Start of change

AI_ANALOGY scalar function

The AI_ANALOGY function computes an analogy score between two sets of values.

Read syntax diagramSkip visual syntax diagramAI_ANALOGY(source-1, target-1,source-2,target-2)

source or target:

Read syntax diagramSkip visual syntax diagram expressionUSINGMODEL COLUMNcolumn-name

The schema is SYSIBM.

The AI_ANALOGY function computes an analogy score using the values returned by the arguments. The arguments to the function specify two pairs, where there is a relationship between source-1 and source-2 and a relationship between target-1 and target-2. The interaction between the pairs form an analogy, which can be thought of as a human language analogy:source-1 is to target-1 as source-2 is to target-2.

source-1

The expression specifies the first source value for the analogy. The value must not be a binary, LOB, XML, ROWID, CHAR FOR BIT DATA, or VARCHAR FOR BIT DATA data type.

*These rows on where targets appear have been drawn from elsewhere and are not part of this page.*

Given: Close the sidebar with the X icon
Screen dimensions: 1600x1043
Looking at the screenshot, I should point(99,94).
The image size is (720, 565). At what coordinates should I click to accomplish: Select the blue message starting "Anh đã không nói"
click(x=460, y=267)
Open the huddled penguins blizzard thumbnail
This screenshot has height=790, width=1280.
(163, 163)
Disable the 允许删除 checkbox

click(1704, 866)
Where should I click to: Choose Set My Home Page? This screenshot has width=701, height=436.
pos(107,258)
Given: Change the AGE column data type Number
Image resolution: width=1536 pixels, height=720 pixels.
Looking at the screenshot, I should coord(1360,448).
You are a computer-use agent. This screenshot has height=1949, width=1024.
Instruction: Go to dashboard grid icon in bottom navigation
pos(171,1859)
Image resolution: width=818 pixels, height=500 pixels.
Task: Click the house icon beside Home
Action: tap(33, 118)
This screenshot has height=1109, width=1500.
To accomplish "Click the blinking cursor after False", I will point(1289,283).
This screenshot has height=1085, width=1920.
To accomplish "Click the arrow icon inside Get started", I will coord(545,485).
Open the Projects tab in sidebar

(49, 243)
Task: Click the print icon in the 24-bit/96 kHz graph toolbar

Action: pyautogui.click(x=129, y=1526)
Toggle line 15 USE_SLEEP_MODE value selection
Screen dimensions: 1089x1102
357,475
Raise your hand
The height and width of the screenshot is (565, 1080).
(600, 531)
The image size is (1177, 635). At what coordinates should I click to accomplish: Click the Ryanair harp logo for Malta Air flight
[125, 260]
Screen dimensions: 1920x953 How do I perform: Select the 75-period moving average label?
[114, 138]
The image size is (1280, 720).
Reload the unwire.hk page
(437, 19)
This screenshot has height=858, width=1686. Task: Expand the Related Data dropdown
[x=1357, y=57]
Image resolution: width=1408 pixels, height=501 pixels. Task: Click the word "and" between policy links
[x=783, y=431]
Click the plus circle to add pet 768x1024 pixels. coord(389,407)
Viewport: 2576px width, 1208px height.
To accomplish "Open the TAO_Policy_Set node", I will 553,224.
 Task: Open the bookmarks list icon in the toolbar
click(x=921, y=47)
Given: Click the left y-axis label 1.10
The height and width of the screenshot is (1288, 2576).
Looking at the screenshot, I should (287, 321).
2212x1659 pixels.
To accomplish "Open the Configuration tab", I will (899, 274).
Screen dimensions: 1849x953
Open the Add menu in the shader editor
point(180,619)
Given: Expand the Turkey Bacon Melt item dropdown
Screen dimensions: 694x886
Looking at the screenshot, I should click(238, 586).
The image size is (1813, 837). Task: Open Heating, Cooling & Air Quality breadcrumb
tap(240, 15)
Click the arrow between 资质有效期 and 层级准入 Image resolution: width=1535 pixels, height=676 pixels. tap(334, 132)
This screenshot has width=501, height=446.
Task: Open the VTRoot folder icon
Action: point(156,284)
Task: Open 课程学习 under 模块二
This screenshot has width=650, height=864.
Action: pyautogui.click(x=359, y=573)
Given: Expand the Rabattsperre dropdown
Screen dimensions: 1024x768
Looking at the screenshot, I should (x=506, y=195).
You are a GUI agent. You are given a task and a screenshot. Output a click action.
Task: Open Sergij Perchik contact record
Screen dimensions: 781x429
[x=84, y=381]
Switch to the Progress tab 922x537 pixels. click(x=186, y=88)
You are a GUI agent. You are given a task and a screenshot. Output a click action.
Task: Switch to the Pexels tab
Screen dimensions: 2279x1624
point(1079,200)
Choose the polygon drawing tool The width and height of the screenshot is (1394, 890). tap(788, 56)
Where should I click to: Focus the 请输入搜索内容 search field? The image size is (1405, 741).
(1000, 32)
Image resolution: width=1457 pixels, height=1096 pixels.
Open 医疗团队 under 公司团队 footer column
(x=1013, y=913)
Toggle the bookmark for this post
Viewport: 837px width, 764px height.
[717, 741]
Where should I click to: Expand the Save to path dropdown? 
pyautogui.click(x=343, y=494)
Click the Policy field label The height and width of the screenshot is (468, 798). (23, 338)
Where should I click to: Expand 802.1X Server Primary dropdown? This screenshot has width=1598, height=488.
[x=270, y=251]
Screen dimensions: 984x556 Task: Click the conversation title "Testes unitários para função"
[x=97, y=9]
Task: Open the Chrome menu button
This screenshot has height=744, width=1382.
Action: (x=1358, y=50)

The column-name is an identifier in the USING MODEL COLUMN clause, which can be used to specify which machine learning model and column to use for the evaluation of the function.

target-1

The expression specifies the first target value for the analogy. The value must not be a binary, LOB, XML, ROWID, CHAR FOR BIT DATA, or VARCHAR FOR BIT DATA data type.

The column-name is an identifier in the USING MODEL COLUMN clause, which can be used to specify which machine learning model and column to use for the evaluation of the function.

source-2

The expression specifies the second source value for the analogy. The value must not be a binary, LOB, XML, ROWID, CHAR FOR BIT DATA, or VARCHAR FOR BIT DATA data type . The values for source-1 and source-2 must not be the same.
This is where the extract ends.